EXCERPTED PASSAGE START

After first proving itself as stiff yet sturdy and virtually invisible saltwater leader material, fluorocarbon has gained favor as a mainline in many freshwater arenas, including bass fishing.
Along with being hard for fish to see, Fluoro is sensitive and strong. It’s also more resistant to abrasion and damage from the sun’s UV rays than ordinary mono of the same diameter. And unlike mono, it doesn’t absorb water, so you enjoy the same performance from your line throughout a trip.
Low-end stretch is also less than mono, so Fluoro is a fine choice whenever you need to set the hook at the end of a long cast.
“Overall, fluorocarbon has a few tradeoffs including being less manageable than mono, having less shock strength and sinking faster than mono,” Fisher notes. “And if you tighten a knot without wetting the line, you’re asking for trouble. But a well-tied and lubed Palomar or other Fluoro-friendly knot yields great knot strength.”
Fisher throws Fluoro with a number of different presentations. “I use it for flipping jigs, casting spinnerbaits or jerkbaits, and anytime I don’t want a lot of stretch,” he says. “As a caveat, make sure the rods you pair with fluorocarbon are forgiving, because you don’t want to overpower a low-stretch line.”
Fluorocarbon is available as leader material and in spoolable options. Fisher prefers the latter, particularly Sufix Castable Invisiline 100% Fluorocarbon.
Thin, strong and low-stretch braided superlines took the bass market by storm a number of years ago. Many anglers thought they would totally replace mono, but in the end there was plenty of room for both styles, along with fluorocarbons.
“Super braids were originally touted as the cure-all for crummy old monos that everyone had problems with when you went to heavier pound tests,” says Fisher. “But braid wasn’t perfect, and mono evolved and survived.

EXCERPTED PASSAGE END
DATA EXCERPTS START

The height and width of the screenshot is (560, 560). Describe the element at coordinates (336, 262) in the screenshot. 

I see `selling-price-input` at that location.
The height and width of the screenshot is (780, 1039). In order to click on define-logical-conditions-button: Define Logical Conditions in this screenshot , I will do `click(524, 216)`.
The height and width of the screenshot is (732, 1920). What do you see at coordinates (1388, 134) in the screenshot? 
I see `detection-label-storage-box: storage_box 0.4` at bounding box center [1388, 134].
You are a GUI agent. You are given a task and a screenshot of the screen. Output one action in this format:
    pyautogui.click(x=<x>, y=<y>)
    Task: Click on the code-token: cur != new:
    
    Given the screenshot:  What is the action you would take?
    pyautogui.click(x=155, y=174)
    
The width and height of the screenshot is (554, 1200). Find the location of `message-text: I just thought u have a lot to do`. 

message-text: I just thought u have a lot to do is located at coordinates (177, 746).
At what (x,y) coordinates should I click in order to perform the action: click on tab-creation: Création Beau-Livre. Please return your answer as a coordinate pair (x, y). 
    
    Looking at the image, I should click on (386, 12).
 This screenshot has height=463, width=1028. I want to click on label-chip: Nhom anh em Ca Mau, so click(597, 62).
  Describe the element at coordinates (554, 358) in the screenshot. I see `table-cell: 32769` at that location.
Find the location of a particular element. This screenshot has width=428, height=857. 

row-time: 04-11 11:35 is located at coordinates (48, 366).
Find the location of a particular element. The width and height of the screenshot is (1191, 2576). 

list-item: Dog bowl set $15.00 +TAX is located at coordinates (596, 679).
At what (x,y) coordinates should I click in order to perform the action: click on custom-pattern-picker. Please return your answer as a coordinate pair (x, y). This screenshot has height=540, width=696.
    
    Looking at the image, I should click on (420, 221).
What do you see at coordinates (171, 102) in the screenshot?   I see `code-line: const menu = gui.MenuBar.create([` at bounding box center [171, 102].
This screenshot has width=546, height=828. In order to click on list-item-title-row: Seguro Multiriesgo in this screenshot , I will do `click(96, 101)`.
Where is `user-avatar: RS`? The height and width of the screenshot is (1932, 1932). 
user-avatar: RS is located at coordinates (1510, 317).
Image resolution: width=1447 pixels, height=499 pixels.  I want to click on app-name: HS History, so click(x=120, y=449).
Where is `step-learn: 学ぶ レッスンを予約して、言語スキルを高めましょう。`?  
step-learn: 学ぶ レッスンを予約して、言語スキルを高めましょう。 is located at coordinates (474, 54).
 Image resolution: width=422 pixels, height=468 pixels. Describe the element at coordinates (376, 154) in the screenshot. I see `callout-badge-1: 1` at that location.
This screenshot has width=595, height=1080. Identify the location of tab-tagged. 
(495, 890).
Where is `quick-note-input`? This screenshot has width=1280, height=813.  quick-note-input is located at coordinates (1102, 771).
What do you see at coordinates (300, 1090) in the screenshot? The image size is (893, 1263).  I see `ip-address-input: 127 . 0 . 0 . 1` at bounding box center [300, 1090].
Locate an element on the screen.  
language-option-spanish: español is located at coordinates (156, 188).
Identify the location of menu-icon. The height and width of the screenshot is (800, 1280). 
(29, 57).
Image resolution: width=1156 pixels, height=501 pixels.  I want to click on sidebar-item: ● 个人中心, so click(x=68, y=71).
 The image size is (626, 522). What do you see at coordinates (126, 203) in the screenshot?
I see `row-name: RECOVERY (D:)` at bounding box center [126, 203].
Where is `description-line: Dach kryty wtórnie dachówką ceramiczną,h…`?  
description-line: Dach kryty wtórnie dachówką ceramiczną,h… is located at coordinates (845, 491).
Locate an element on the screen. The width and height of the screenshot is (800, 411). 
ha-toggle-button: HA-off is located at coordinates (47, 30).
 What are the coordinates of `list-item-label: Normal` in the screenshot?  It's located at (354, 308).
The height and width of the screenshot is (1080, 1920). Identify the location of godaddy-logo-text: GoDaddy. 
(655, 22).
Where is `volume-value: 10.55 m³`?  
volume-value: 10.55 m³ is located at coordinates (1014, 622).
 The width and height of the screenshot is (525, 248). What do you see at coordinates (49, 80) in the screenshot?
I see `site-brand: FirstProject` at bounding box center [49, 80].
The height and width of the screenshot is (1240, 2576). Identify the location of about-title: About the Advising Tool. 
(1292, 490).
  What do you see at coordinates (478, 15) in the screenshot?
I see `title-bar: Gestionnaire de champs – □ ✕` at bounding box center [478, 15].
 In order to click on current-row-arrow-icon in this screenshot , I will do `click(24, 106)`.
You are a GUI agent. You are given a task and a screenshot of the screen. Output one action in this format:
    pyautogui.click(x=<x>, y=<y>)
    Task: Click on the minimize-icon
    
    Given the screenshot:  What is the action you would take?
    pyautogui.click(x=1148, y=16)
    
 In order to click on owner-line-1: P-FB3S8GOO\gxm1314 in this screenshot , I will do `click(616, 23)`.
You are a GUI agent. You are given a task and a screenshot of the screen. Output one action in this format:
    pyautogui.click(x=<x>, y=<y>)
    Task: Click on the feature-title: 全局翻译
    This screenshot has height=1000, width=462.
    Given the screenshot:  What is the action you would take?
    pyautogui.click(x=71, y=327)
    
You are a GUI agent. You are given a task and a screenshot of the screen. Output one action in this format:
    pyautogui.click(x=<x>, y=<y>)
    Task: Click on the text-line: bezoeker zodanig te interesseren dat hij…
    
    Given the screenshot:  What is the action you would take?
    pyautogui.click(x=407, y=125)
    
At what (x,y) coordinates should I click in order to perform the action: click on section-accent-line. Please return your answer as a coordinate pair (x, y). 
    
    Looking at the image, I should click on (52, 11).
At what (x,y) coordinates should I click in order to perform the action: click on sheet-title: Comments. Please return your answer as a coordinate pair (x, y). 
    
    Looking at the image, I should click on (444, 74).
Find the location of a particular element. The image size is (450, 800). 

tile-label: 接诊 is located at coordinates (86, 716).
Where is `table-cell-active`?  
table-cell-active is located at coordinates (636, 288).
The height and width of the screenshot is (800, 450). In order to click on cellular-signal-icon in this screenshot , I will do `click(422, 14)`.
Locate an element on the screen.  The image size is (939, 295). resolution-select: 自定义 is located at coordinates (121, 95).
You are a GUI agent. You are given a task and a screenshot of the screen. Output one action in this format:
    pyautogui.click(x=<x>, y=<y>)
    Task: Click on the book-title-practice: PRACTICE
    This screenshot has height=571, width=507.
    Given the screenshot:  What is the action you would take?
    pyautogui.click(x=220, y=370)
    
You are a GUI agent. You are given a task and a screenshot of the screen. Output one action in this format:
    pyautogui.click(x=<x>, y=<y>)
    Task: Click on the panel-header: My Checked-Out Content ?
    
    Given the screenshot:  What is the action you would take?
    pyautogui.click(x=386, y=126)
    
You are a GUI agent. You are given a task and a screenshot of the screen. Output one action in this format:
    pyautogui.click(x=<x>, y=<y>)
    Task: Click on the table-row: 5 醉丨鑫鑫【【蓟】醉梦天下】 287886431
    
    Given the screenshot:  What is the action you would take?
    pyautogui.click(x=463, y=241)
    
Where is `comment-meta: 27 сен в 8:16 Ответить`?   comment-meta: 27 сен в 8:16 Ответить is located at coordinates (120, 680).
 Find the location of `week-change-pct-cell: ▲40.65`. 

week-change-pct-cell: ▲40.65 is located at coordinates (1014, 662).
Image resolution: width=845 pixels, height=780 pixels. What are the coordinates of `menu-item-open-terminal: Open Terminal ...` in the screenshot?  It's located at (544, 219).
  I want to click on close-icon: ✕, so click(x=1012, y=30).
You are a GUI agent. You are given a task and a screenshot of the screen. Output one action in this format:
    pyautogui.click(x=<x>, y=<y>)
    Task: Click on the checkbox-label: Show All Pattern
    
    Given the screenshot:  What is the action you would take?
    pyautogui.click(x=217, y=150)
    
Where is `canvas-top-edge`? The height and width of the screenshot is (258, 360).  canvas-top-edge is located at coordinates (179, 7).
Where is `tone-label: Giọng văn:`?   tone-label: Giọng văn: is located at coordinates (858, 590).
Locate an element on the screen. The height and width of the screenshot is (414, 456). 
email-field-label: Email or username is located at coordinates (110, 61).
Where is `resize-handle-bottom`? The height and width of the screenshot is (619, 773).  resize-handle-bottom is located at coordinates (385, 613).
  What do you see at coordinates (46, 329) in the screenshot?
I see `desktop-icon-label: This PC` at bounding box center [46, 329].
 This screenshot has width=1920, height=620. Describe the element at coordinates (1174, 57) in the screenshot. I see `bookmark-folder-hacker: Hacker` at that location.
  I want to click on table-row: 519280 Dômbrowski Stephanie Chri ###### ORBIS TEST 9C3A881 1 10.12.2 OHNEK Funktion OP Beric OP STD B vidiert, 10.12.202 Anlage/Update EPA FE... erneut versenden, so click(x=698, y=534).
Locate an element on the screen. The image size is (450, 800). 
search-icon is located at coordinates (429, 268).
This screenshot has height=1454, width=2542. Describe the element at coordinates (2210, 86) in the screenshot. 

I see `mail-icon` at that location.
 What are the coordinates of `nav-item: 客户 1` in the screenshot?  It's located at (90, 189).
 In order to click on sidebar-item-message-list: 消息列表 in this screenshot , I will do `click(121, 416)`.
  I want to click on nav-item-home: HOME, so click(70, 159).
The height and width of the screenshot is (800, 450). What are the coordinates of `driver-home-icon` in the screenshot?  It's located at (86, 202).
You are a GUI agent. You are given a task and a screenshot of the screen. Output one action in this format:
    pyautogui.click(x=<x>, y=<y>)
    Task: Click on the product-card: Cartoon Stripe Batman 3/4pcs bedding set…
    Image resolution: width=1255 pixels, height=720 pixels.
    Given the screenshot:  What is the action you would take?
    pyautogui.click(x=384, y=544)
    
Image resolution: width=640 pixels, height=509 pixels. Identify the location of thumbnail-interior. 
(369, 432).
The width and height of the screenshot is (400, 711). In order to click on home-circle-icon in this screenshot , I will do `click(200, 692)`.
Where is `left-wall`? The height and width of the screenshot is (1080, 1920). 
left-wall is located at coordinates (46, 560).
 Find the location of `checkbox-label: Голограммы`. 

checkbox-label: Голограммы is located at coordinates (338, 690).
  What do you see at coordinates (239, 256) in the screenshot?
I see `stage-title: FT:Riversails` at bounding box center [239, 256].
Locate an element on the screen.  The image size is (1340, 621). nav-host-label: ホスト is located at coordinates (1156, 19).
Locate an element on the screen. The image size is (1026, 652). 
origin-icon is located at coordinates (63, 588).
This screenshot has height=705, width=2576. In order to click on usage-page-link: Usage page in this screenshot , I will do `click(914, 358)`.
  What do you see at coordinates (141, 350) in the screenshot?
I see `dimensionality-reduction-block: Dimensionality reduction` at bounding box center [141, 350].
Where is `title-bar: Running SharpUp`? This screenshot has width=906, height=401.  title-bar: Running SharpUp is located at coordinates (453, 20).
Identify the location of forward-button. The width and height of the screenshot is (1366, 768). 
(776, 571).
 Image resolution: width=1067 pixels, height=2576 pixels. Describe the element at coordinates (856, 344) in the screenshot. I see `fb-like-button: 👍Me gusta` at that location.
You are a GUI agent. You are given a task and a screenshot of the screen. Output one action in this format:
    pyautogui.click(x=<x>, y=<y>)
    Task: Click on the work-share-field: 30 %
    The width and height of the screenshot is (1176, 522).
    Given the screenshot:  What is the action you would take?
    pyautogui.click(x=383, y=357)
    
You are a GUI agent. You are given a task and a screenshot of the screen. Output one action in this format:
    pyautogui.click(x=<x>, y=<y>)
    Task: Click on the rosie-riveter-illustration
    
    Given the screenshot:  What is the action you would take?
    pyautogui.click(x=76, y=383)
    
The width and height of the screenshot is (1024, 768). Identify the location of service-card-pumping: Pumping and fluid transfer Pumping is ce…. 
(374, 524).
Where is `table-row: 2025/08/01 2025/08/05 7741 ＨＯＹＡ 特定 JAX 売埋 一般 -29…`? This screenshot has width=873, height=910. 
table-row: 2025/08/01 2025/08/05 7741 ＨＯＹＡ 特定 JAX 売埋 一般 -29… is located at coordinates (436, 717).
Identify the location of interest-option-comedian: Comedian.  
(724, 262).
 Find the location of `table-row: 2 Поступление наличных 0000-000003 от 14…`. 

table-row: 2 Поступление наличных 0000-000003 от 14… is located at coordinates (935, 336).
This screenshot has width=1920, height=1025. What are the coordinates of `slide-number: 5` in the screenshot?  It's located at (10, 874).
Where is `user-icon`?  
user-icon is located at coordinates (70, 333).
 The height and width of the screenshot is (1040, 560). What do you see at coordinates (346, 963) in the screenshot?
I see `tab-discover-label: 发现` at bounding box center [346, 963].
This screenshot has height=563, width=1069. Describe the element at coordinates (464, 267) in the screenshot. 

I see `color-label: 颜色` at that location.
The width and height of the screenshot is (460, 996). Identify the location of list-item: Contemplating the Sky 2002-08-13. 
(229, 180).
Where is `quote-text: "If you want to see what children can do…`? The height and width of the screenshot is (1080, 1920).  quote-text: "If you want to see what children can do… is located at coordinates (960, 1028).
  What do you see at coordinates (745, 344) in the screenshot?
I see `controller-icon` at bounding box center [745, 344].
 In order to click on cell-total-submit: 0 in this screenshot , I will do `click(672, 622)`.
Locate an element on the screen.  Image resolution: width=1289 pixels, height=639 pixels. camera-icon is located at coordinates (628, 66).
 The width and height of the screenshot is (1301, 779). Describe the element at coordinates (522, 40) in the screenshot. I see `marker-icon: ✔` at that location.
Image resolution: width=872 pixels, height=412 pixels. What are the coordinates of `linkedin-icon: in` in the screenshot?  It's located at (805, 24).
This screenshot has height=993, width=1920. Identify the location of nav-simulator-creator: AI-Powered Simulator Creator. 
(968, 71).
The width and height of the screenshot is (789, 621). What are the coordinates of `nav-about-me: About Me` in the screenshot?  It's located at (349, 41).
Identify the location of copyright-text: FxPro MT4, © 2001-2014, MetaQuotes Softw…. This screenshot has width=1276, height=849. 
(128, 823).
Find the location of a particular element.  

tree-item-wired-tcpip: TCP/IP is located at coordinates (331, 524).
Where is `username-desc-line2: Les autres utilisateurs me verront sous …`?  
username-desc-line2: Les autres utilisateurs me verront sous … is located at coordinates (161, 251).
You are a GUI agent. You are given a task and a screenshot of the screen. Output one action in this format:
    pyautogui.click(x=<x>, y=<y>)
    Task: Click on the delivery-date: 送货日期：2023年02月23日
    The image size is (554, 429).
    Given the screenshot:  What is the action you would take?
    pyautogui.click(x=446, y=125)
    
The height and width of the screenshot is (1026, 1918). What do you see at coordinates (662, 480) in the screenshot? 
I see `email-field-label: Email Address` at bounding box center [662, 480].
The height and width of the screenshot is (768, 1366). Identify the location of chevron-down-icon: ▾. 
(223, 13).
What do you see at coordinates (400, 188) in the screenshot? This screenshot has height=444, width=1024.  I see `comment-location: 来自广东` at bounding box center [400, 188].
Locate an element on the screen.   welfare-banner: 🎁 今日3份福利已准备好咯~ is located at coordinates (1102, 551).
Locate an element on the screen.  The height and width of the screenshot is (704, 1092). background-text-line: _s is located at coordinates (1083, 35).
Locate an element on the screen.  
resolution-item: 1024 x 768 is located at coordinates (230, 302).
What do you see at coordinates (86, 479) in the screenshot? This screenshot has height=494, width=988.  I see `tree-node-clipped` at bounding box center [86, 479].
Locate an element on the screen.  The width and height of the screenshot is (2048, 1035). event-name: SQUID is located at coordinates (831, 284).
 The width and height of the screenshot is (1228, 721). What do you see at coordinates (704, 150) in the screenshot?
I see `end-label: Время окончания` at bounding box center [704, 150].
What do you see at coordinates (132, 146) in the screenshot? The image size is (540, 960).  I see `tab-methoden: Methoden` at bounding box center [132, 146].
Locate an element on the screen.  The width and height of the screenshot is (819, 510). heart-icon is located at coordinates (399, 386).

DATA EXCERPTS END

From the passage on fluorocarbon fishing line, quote the part that begins at the words "Along with being" and ends after the words "a long cast.".

### ANSWER TO THIS TASK:
Along with being hard for fish to see, Fluoro is sensitive and strong. It’s also more resistant to abrasion and damage from the sun’s UV rays than ordinary mono of the same diameter. And unlike mono, it doesn’t absorb water, so you enjoy the same performance from your line throughout a trip.
Low-end stretch is also less than mono, so Fluoro is a fine choice whenever you need to set the hook at the end of a long cast.